> [Petite consigne A] Dans l'extrait sur le son, pourquoi chacun des deux livres parus en français en 1979 a-t-il été lu ? Réponds en une ou deux phrases.

> [Extrait de page]

= = = = = = =

Le son a toujours été pour moi le fil conducteur dans mon travail artistique. Dans mon enfance, pendant les vacances d’été, venant de la ville, j’aimais écouter la réfraction des sons sur la mer, les oreilles collées près du sable à la plage. L’hiver, les tempêtes à la pointe du Finistère en Bretagne offraient un paysage aussi fantastique sur le plan visuel que sur le plan sonore.


Plus tard, en apprenant le violon, j’ai été beaucoup plus attiré par l’improvisation et la création de sons avec l’instrument plutôt que l’interprétation au sens classique du terme.

Le déclenchement de mes réflexions sur la musique a été la lecture conjointe de deux livres parus et traduits en français la même année en 1979 : Conversations avec Stockhausen  de Jonathan Cott pour comprendre les sons et bien sur Le Paysage sonore de Murray Schafer pour en savoir plus sur l’environnement sonore. Très vite, j’ai écouté et enregistré les sons qui m’entourent, je me suis intéressé à tous phénomènes sonores pour reprendre les mots de la compositrice Betsy Jolas.


En créant un jardin autour de ma maison, j’ai beaucoup réfléchi à l’idée de jardin sonore - Soniferous Garden - chère à Murray Schafer. En opposant la low-fi, basse fidélité et la hi-fi, haute fidélité, Schafer établissait une distinction qualitative entre les sons de la ville et les sons de la nature. J’ai appris à travailler avec le végétal, matériau vivant en perpétuel mouvement, tout comme les sons et les espaces sonores, toujours différents en dehors du studio d’enregistrement, selon les caprices de la météo. Au même moment, les installations de Max Neuhaus à Times Square New York ainsi qu’au domaine de Kerguehennec en pleine campagne près de chez moi m’ont invitées à écouter - Listen - et à prendre conscience de l’importance du son dans notre monde.

= = = = = = =

> [Petite consigne B] Mets les lignes de la liste sous forme de liste JSON de chaînes, une chaîne par ligne, sans les lignes vides. Commence au début de la liste et arrête-toi après la ligne qui contient "[x=235, y=45]".

[Entrées d'un jeu de données]
= = = = = = =

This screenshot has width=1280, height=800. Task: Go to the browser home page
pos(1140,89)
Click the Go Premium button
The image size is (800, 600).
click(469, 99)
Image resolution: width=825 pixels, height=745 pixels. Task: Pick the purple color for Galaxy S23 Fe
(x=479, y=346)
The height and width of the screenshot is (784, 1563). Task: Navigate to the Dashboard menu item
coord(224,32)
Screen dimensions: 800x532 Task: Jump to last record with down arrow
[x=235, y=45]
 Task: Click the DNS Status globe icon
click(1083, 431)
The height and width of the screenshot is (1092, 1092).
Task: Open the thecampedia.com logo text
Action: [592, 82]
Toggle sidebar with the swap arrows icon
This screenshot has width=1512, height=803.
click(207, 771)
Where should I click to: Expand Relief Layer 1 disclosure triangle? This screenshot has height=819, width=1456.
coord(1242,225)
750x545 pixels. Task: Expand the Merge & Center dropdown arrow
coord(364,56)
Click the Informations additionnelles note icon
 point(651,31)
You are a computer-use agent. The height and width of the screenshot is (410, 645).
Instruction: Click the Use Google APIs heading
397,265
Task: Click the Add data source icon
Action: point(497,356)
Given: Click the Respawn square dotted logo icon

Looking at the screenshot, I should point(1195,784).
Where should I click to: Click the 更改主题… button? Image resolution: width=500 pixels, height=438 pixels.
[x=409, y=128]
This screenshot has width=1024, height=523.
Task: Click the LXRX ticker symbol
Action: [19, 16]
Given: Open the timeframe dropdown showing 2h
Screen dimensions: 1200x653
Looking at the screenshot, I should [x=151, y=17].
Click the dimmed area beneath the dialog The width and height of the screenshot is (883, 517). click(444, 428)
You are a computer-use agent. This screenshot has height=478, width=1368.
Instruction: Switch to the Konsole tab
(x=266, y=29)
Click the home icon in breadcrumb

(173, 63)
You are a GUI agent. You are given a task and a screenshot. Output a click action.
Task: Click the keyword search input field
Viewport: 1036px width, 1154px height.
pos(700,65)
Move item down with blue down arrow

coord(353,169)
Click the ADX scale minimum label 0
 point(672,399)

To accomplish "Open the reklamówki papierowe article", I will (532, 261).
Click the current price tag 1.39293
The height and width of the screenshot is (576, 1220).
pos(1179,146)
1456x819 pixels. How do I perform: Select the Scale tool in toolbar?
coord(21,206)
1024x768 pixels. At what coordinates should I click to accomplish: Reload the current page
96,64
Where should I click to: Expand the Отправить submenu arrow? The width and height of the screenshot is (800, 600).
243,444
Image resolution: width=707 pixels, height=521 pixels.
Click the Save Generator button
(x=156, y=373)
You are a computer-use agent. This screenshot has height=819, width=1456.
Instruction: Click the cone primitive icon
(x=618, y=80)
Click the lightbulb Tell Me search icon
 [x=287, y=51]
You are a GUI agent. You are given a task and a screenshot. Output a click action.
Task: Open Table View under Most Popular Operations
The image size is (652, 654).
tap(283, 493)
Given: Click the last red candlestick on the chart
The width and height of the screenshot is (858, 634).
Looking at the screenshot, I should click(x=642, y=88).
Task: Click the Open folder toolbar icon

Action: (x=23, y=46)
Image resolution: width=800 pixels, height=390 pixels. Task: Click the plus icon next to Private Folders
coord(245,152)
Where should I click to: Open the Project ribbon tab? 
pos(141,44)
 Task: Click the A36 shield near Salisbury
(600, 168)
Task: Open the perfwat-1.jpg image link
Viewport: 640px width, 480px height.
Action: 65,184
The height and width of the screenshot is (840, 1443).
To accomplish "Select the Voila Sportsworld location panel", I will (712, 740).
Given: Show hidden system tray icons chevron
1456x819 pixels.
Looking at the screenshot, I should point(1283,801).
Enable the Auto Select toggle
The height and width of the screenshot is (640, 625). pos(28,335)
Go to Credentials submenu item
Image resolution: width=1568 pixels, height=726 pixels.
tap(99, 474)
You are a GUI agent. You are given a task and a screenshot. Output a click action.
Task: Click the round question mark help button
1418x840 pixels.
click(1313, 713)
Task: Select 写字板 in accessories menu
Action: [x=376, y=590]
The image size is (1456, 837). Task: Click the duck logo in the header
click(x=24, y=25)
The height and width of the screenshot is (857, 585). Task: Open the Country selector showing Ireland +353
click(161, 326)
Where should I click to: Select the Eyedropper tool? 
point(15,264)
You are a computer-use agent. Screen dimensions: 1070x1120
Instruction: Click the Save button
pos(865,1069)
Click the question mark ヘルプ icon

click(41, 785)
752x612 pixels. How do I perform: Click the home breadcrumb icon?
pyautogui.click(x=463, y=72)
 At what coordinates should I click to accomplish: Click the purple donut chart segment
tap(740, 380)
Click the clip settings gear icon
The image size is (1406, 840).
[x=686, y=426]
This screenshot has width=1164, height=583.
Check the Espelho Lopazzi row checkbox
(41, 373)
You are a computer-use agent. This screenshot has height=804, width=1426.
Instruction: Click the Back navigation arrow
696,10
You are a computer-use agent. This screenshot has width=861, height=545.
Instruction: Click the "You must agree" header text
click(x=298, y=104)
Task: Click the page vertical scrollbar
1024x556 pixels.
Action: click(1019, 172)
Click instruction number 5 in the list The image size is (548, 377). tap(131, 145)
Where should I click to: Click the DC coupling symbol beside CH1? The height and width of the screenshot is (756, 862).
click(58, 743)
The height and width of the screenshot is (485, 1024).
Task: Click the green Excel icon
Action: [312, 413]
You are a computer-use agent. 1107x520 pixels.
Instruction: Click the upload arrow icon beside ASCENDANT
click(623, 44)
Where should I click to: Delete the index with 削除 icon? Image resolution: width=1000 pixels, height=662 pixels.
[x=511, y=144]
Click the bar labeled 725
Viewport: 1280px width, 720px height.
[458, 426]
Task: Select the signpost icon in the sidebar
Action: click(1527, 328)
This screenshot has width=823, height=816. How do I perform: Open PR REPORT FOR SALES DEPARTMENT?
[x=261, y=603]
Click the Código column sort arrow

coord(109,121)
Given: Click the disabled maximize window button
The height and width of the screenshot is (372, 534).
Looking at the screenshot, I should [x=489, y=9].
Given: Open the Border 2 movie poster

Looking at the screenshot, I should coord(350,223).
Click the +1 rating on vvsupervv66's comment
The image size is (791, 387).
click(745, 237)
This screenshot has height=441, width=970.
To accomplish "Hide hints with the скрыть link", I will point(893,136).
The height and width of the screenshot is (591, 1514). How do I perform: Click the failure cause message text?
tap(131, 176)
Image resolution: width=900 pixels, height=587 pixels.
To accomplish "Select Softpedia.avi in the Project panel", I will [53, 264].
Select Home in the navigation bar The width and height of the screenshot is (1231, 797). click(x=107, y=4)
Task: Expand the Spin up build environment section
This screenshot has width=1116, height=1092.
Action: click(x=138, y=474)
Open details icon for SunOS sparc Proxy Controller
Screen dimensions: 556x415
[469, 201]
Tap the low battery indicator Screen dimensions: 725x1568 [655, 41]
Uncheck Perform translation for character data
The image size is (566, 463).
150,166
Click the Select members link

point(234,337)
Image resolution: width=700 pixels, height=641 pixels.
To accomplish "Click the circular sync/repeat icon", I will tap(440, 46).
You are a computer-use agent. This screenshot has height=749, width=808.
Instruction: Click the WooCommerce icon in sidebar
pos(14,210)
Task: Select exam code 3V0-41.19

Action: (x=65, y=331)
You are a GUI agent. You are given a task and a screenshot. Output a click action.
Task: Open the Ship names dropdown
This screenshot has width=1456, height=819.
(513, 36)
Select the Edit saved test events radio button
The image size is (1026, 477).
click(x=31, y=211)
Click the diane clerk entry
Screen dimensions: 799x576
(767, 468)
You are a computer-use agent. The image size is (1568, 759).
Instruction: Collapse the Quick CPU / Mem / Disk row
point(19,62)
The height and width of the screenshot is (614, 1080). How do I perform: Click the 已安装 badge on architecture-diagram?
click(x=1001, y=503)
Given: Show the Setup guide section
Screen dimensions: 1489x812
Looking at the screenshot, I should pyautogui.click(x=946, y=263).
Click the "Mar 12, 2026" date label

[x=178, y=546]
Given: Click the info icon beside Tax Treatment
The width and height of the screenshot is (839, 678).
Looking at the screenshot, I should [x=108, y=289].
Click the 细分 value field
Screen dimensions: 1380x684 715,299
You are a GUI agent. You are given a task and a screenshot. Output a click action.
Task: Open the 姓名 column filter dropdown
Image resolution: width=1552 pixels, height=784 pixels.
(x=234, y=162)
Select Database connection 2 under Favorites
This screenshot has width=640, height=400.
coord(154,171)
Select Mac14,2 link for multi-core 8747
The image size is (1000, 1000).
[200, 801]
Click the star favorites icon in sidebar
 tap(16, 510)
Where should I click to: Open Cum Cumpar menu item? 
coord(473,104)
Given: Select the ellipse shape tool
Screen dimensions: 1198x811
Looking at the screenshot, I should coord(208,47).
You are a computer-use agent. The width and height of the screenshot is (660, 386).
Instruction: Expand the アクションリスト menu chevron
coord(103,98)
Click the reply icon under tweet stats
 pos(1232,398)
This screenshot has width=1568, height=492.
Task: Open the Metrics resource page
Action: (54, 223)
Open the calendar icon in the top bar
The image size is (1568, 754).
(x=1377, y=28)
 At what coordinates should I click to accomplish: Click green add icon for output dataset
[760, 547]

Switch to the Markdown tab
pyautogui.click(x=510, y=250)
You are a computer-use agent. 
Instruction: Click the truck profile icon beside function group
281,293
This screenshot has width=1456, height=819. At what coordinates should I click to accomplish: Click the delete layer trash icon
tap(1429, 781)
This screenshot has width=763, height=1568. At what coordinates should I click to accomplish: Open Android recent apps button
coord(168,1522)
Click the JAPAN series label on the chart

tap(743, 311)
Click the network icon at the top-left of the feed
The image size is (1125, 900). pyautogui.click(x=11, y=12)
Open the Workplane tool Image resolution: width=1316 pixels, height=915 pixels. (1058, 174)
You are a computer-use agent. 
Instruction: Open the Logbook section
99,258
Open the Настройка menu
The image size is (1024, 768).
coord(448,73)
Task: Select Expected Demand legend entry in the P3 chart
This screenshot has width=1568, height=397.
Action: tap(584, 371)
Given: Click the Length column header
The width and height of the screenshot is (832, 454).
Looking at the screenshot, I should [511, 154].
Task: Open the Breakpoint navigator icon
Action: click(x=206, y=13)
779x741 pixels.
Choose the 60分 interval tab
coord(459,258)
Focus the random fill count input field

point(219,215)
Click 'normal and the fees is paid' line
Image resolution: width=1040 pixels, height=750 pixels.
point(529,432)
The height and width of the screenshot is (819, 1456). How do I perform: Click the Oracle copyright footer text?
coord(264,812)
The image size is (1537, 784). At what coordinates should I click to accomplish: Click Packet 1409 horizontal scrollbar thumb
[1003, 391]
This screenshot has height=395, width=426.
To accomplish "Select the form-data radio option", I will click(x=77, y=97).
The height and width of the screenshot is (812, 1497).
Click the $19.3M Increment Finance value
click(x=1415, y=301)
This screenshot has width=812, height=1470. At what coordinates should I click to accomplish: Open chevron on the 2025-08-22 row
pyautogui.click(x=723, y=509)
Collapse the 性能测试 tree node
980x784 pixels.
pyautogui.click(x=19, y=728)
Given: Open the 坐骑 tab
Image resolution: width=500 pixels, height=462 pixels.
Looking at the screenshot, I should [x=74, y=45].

= = = = = = =

> [Bonne réponse A] « Conversations avec Stockhausen » de Jonathan Cott a été lu pour comprendre les sons. « Le Paysage sonore » de Murray Schafer a été lu pour en savoir plus sur l'environnement sonore.

> [Bonne réponse B]
[
  "This screenshot has width=1280, height=800. Task: Go to the browser home page",
  "pos(1140,89)",
  "Click the Go Premium button",
  "The image size is (800, 600).",
  "click(469, 99)",
  "Image resolution: width=825 pixels, height=745 pixels. Task: Pick the purple color for Galaxy S23 Fe",
  "(x=479, y=346)",
  "The height and width of the screenshot is (784, 1563). Task: Navigate to the Dashboard menu item",
  "coord(224,32)",
  "Screen dimensions: 800x532 Task: Jump to last record with down arrow",
  "[x=235, y=45]"
]